The music, makeup and outfit evoke a certain mystique. Matt Guarnere, who runs the Lovin ‘Cup open mic parties, actively avoids learning too much about Sprague. The character has too much magic to be tainted by the banalities of everyday life.
“I respect his otherness, it’s important,” Guarnere said. “I don’t need to know, I don’t want to, I don’t know if he’s flustered or anything. The point is, when he walks through the doors, I think he wants to be able to be that part of himself.
With the exception of when Sprague drank too much and took an impromptu nap outside the bar, Guarnere said, he’s been a beloved feature of the open mic. Beneath Sprague’s outwardly creepy appearance lurks a soft-spoken courtesy.

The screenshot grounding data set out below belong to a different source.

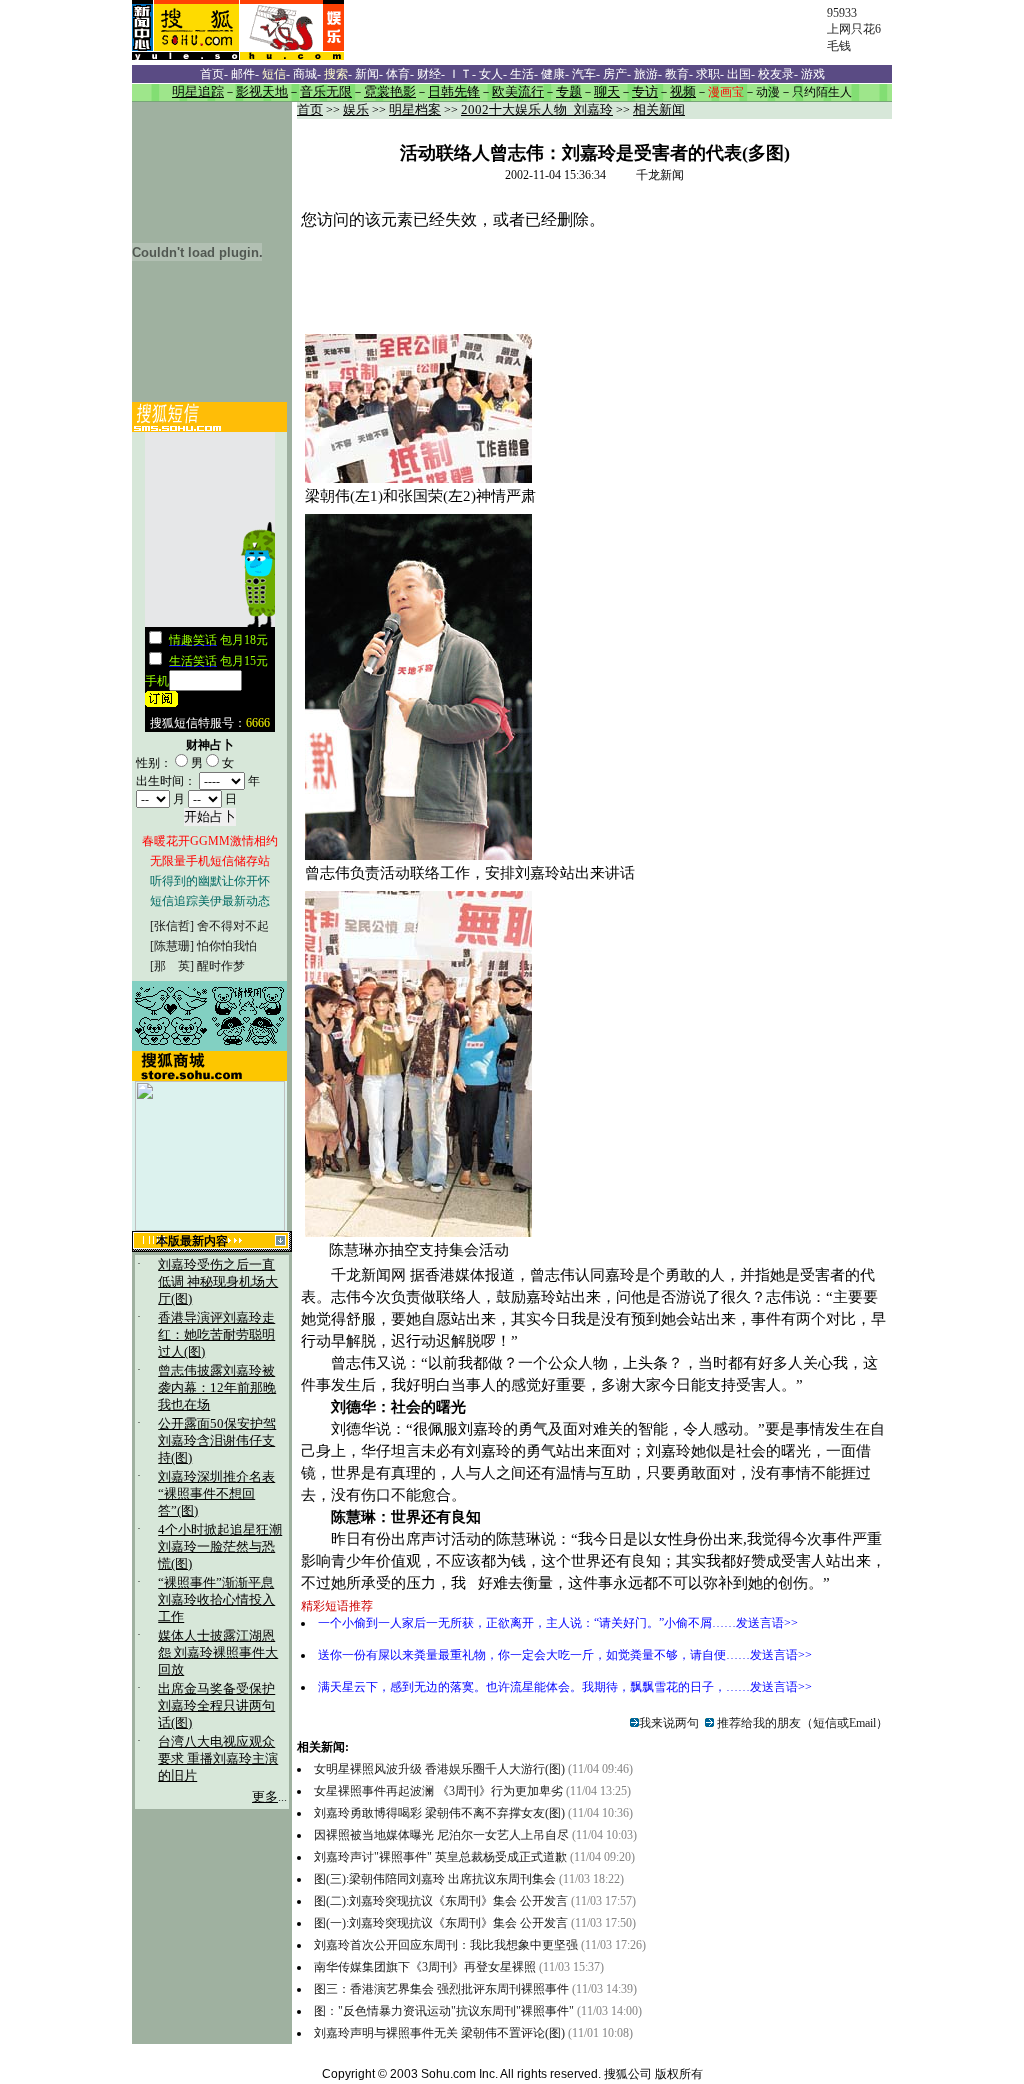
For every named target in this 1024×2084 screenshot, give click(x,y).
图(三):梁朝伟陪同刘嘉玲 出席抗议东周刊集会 (435, 1879)
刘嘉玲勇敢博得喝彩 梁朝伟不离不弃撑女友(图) (439, 1813)
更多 (265, 1797)
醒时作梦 (221, 966)
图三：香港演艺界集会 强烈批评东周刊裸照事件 (441, 1989)
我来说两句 (669, 1723)
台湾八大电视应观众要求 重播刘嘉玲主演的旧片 (218, 1759)
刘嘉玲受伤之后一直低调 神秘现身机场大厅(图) (218, 1282)
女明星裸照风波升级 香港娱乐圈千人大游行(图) (439, 1769)
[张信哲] (172, 926)
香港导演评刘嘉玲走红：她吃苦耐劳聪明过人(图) (216, 1335)
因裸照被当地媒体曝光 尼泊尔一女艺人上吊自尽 (441, 1835)
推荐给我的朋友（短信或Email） (801, 1723)
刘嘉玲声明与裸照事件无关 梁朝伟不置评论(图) (439, 2033)
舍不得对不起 (233, 926)
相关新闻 (659, 110)
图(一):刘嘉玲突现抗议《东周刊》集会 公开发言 (441, 1923)
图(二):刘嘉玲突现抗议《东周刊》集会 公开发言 (441, 1901)
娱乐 (356, 110)
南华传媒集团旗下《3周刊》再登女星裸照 (426, 1967)
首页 (310, 110)
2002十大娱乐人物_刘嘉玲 (537, 110)
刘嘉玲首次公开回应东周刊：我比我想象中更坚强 (446, 1945)
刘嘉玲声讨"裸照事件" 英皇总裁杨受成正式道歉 (440, 1857)
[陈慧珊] (172, 946)
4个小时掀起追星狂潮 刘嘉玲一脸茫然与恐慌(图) (220, 1547)
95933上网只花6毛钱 (854, 29)
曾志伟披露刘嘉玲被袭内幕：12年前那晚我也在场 (217, 1388)
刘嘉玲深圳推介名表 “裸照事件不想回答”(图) (216, 1494)
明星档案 (415, 110)
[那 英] (172, 966)
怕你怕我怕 (227, 946)
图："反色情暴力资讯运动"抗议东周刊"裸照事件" (444, 2011)
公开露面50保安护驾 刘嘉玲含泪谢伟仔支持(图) (217, 1441)
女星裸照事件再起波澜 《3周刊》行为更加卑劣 (438, 1791)
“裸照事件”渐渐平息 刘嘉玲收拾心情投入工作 (216, 1600)
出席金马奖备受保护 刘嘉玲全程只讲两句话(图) (216, 1706)
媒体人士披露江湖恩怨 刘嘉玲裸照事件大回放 (218, 1653)
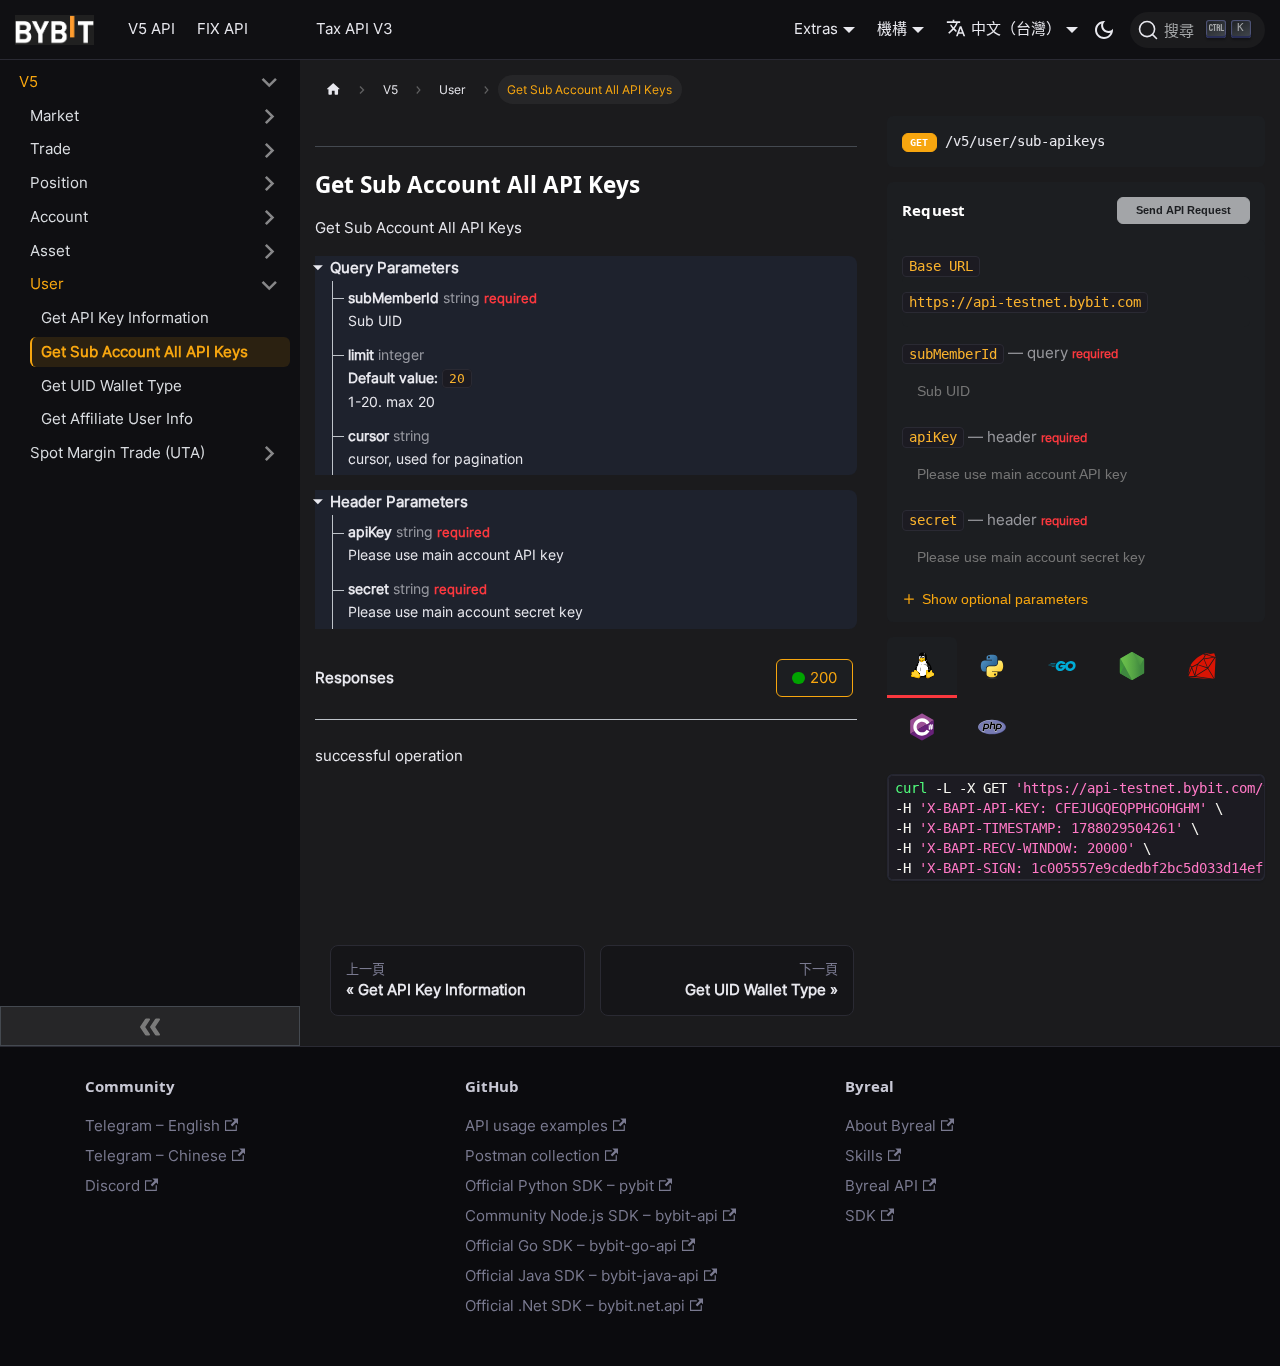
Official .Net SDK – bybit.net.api (575, 1305)
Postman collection (532, 1155)
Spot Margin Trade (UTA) (117, 452)
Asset (50, 250)
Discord (112, 1185)
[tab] (922, 667)
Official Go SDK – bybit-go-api (571, 1245)
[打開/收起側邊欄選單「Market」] (269, 116)
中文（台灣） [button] (1016, 28)
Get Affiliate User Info (117, 419)
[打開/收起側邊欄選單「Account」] (269, 218)
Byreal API (881, 1185)
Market (54, 115)
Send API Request (1183, 210)
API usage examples (536, 1125)
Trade (50, 149)
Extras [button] (816, 28)
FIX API (222, 28)
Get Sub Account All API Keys (144, 351)
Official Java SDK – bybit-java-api (582, 1275)
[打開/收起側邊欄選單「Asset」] (269, 251)
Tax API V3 (354, 28)
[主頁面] (333, 89)
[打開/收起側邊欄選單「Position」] (269, 184)
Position (59, 182)
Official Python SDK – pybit (559, 1185)
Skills (864, 1155)
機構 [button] (892, 28)
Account (59, 216)
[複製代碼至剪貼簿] (1242, 798)
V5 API (151, 28)
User (47, 284)
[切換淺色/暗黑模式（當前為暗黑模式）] (1104, 30)
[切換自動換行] (1208, 798)
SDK (860, 1215)
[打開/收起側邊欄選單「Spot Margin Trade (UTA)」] (269, 454)
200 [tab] (823, 677)
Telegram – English (152, 1125)
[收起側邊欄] (150, 1026)
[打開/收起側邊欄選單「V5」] (269, 83)
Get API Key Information (125, 317)
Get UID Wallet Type (111, 385)
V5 (28, 81)
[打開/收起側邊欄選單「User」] (269, 285)
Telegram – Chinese (156, 1155)
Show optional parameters (1005, 599)
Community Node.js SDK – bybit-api (591, 1215)
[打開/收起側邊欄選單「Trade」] (269, 150)
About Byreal (890, 1125)
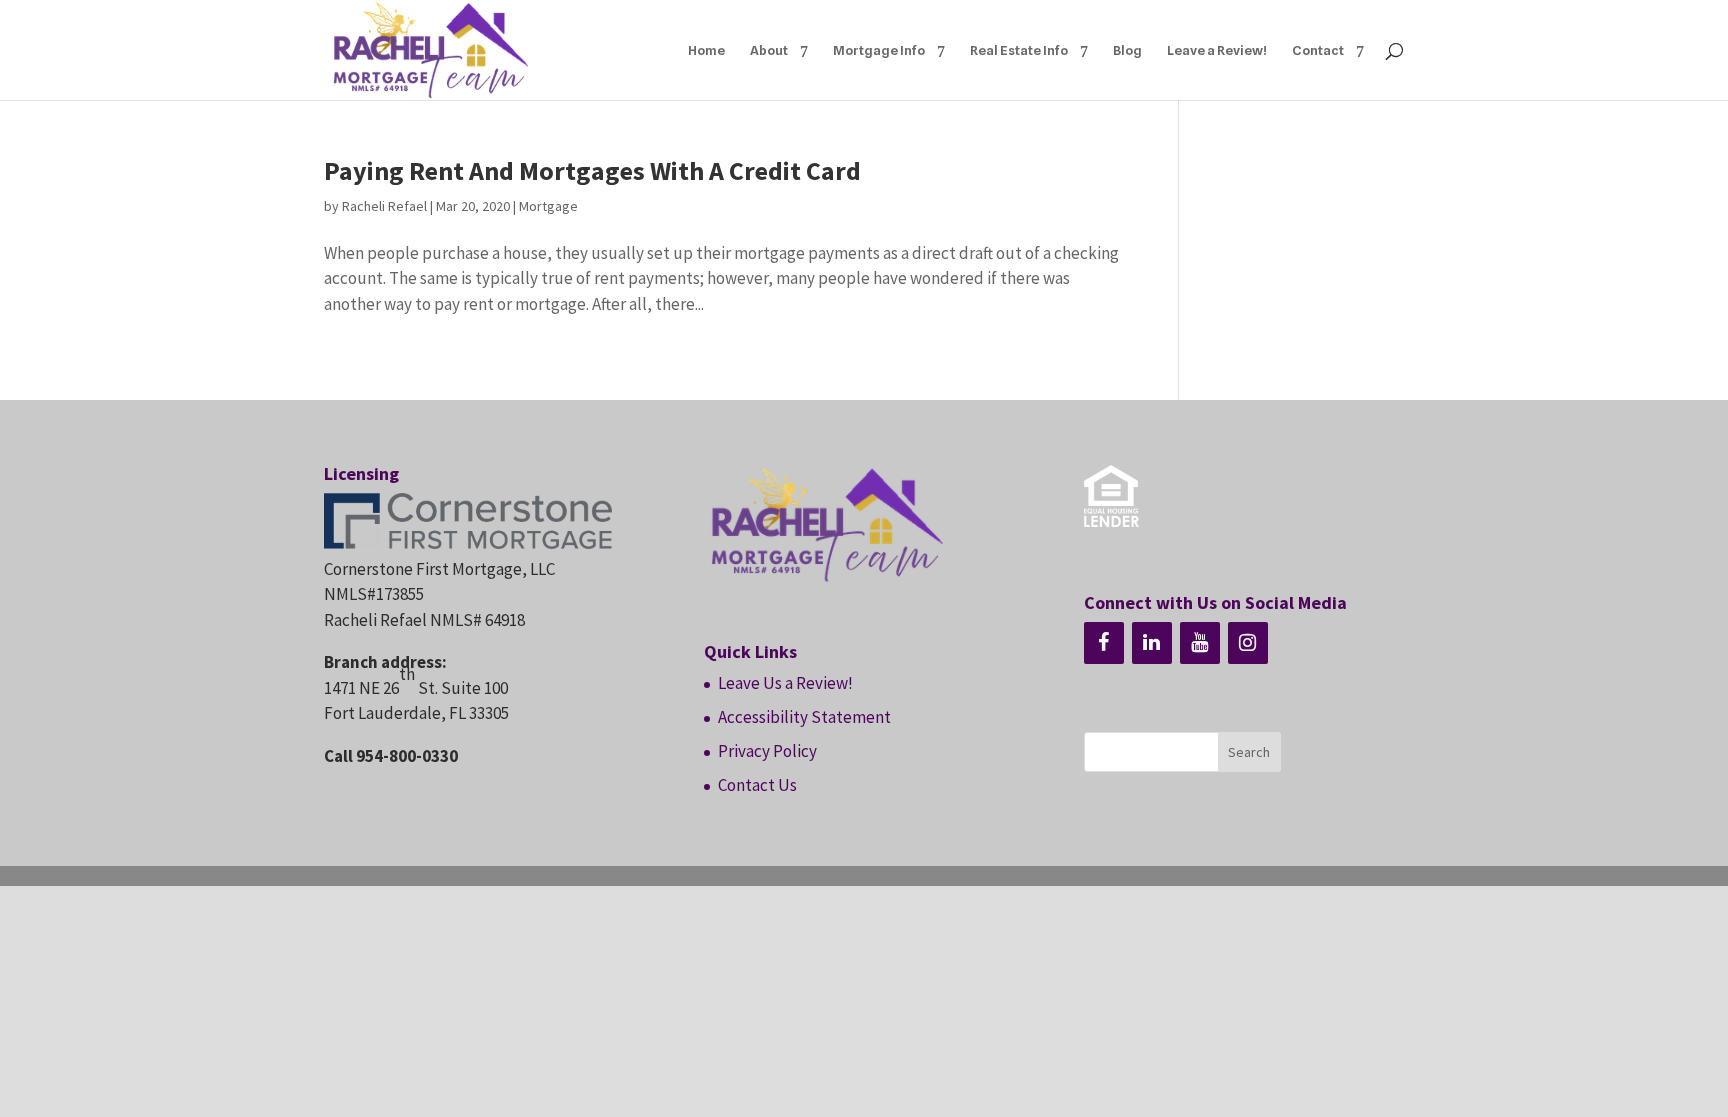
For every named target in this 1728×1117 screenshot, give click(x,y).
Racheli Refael (384, 206)
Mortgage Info (879, 50)
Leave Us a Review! (785, 683)
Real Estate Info (1019, 50)
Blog (1127, 50)
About (769, 50)
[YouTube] (1200, 643)
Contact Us (757, 785)
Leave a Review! (1217, 50)
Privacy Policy (767, 751)
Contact (1318, 50)
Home (706, 50)
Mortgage (548, 206)
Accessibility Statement (804, 717)
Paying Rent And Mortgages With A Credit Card (592, 170)
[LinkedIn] (1152, 643)
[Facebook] (1104, 643)
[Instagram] (1248, 643)
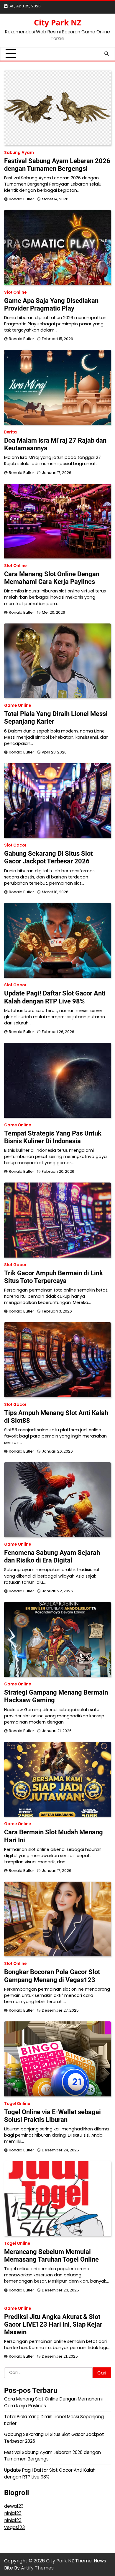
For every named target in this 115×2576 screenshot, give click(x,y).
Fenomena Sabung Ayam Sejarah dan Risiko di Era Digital (52, 1556)
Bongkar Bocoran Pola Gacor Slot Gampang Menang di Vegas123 (52, 1975)
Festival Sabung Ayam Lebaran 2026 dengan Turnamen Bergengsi (57, 164)
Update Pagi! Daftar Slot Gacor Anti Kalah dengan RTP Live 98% (55, 997)
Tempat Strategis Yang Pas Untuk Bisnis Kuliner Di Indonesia (52, 1137)
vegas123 (14, 2527)
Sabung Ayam (19, 152)
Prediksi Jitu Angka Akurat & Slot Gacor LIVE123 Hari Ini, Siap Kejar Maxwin (53, 2324)
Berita (10, 432)
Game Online (17, 705)
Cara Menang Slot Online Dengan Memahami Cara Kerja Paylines (51, 577)
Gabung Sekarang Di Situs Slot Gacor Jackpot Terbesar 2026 (48, 857)
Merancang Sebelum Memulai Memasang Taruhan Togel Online (51, 2255)
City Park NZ (57, 22)
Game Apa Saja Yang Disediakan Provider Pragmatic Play (51, 304)
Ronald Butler (21, 199)
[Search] (106, 53)
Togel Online (17, 2103)
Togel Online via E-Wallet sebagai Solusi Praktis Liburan (52, 2115)
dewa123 (14, 2506)
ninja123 (13, 2513)
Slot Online (15, 292)
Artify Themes (37, 2567)
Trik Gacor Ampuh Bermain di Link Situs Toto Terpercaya (53, 1276)
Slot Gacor (15, 845)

“He’s polite like in prep school, it’s unusual,” Guarnere said. “His mom raised him well.”
Upon seeing Sprague on the street, it can be tempting to assume that he is gambling for real money. But he said it isn’t. While he’s happy to take a dollar or two tossed in his guitar case, his real goal is to play sick tunes.
“It’s definitely not my intention, I mean people always throw stuff in my bag and I really appreciate that,” Sprague said.
Outside of his street performance routine, Sprague scratches while doing body work in Bergen and performs in two groups. One of them, Stevil, is a pop mash-up of hip-hop, grunge and metal influences. The other, Election day, offers “feel good” folk-rock.
But in the streets, Sprague plays alone, and that makes him a rarity. Rochester is not a city with a vibrant street culture outside of high festival season. Despite this, he said, most people are very warm in his presence.
“It always sounds very positive,” Sprague said. “People always come to me, some people even ask me things if they’ve seen me play before.”
Sprague said he wished there were more like him; people who are happy to drop onto a sidewalk and show off their talent. Whether he is going alone or in company, he delights in all the opportunities he has to let off steam.
“I live to play the guitar for the most part,” Sprague said. “That’s more or less the first thing I did this morning, pick up an ax.”